UNCOMMON AND UNSEEN CHALLENGES POSED BY THE CURRENT ECONOMIC ENVIRONMENT REQUIRE FAST, TARGETED, AND DATA-DRIVEN INTERVENTIONS TO THE BUSINESS EXECUTION IN THE FRONTLINE. MARGIN, CONVERSION, AND VOLUME ARE ALL DRIVEN BY PRICE. SO HOW CAN ORGANIZATIONS RESOLVE MULTIPLE ISSUES WITH ONE INSTRUMENT?
Dozens of studies (if not personal experience) can confirm that acquiring a new customer is far more expensive (5 – 25 times) and time-consuming than retaining an existing one. In the economic climate of today, it is wise, if not critical, to work extra hard on customer retention or prevention of churn.
Unsurprisingly, Data Science/AI with its problem-solving and predictive qualities once again, comes to the rescue. While CHURN PREDICTION is one of the older applications of AI/Analytics, it is still relevant today. Companies in various industries are employing different tactics to make their churn prevention programs more advanced and sophisticated.
While Churn is typically defined as the number/percentage of customers that end their relationship within a given period, we also look at volume lost at a customer (resulting in a share of wallet decline) as churn. Since it is rare for B2B companies to lose a customer in its entirety all of a sudden, assessing churn at a customer-product level proves more insightful and actionable.
HOW DOES THIS WORK?
STEP 1: UNDERSTANDING DRIVERS OF CUSTOMER CHURN & DECLINING SoW
As a starting point, look back in time to understand why customers churned or reduced their volumes. Historical price and volume trends can indicate if price hikes were the cause of churn. However, customers and volumes could also have churned because of non-price factors such as poor complaint handling, recurring supply disruptions, insufficient sales contact, regulatory reasons and so on. To find the impact of non-price factors on customer churn, data from customer surveys (eg; NPS), customer service /support data (eg: tickets, resolution, SLA adherence ), supply delivery reports, CRM visit/phone reports/logs need to be used. Depending on the data source and type, different techniques such as PCA, boosting models, association rule learning can be used to find correlations between churn and its attributes.

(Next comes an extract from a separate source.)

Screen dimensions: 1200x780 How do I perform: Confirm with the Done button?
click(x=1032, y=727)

At a chemical manufacturer, we identified that customers that had logged more than 2 complaints that were not resolved within 14 to 17 days, were likely to take their business elsewhere with the next 2 contract terms.
STEP 2: BUILDING A MODEL TO PREDICT CHURN LIKELIHOOD PER CUSTOMER-PRODUCT COMBINATION
Once key attributes/drivers of Churn/SoW Decline are identified, a model is then built to predict which customer-product combinations are at risk of churn. A predictive churn model can be built using simulation models or SVM or neural networks that gives a churn probability per customer-product combination and provides the likeliest drivers for churn.

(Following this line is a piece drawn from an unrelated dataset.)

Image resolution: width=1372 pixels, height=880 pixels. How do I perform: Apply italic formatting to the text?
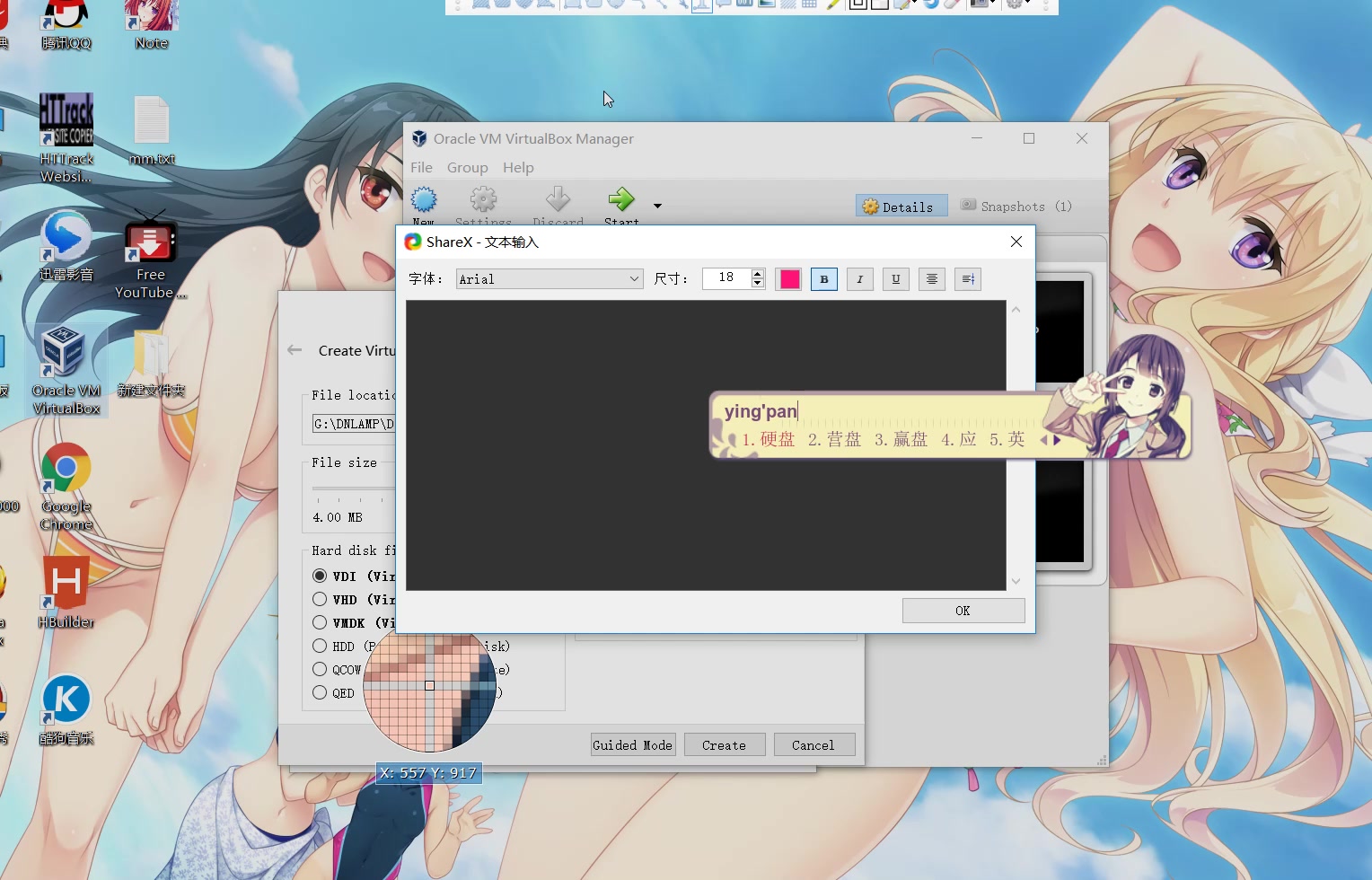859,278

3/4th of the organizations we have worked with, stop at this point. They make these churn prediction insights available to sales account managers who are then left to their own devices to plan an appropriate response to this churn risk. More often than not, the response of sales is a price concession or discount campaign. And unsurprisingly, it works – results show that more than 45% of high churn risk clients can be retained with price concessions. But the pertinent question still is – Was the price campaign worth it? Was the customer worth retaining?
STEP 3: ASSESS RETENTION LIKELYHOOD OF CUSTOMERS
To take things to the next level, customers that are flagged as medium – high risk should be assessed to see if they can be retained when targeted with a campaign. For customers that are likely to churn regardless of a campaign or those are likely to be further triggered to churn if targeted – it is best to not take any action. For those that are likely to be persuaded to stay & hold their volume, it is worthwhile to offer a price concession. The determination of who should be left alone v/s who can be persuaded is based on a technique called uplift modelling.
The next logical question, for the customers that can be persuaded, is: What should the extent of the price concession or campaign be – or what price can they be retained at?
STEP 4: WILLINGNESS – TO – PAY OR RETENTION PRICING
Determining the best price to retain a customer – is done using willingness to pay pricing. It is a discount factor computed based on historical price-volume analysis of a customer with his/her peers as well as determinants such as historical negotiation behaviour, price aggressiveness, price sensitivity etc. Providing sales with concrete recommendation on who to target and how much of a discount/concession needs to be given improves the chances of retention from ~45% to ~70% and reduces the effort & resources spent on the non-persuadables and excessive discounting.
With pressure on commercial teams on the rise, we are seeing an an uptick in the number of companies using advanced AI and ML techniques to enrich their churn prevention initiatives actionable pricing insights for sales.